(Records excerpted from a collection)
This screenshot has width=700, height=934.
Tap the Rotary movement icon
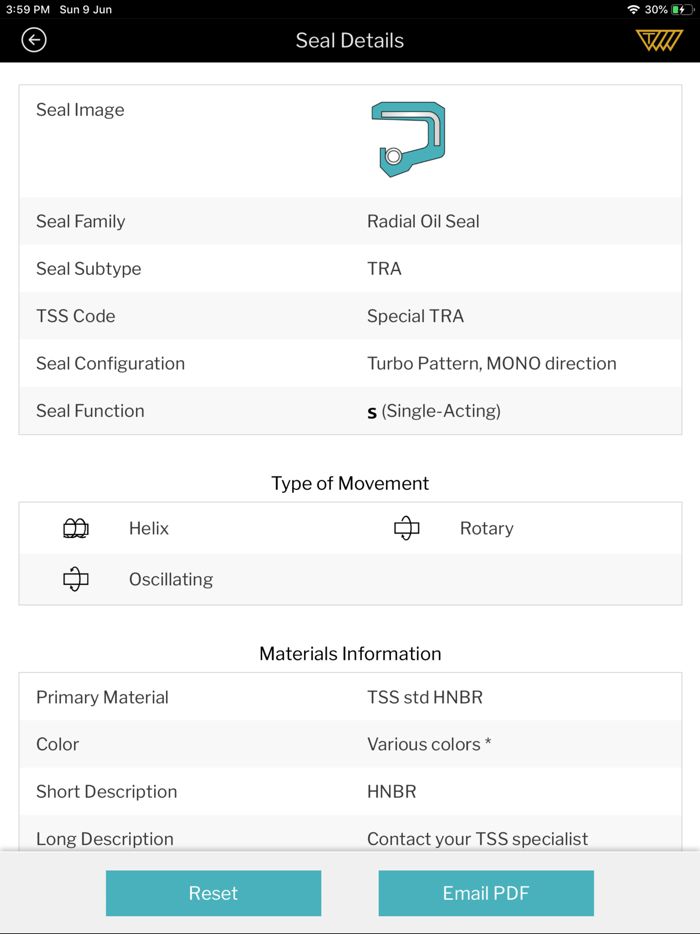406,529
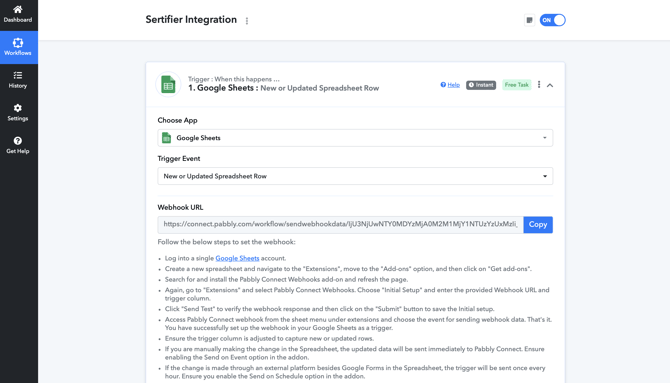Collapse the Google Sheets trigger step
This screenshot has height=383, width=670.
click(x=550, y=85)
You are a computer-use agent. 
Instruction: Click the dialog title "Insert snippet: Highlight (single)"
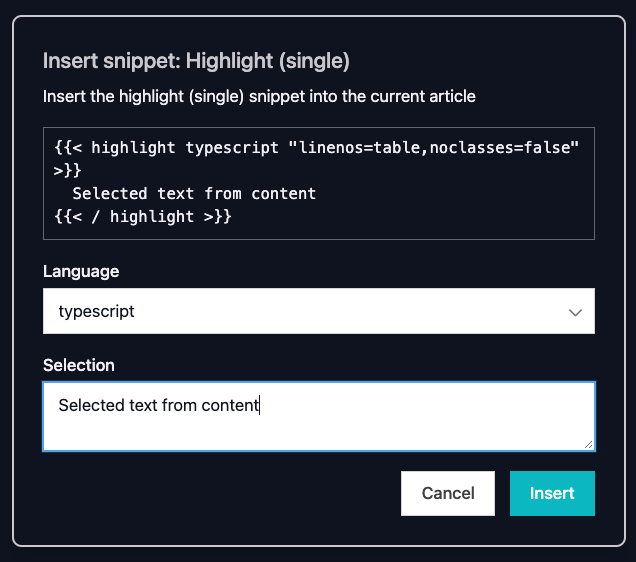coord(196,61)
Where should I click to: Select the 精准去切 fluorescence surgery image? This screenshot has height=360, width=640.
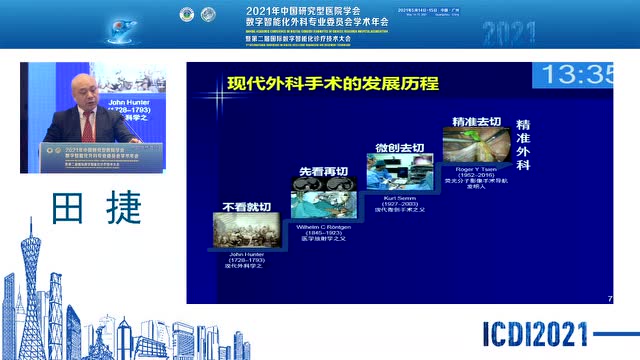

- [EXERCISE BRIEF]: Transcribe all records verbatim, no pictures.

- [TASK OUTPUT]:
This screenshot has width=700, height=934.
Tap the Rotary movement icon
406,529
Collapse the Google Sheets trigger step
This screenshot has height=383, width=670.
click(x=550, y=85)
You are a computer-use agent. 
Instruction: Click the dialog title "Insert snippet: Highlight (single)"
coord(196,61)
Where should I click to: Select the 精准去切 fluorescence surgery image? This screenshot has height=360, width=640.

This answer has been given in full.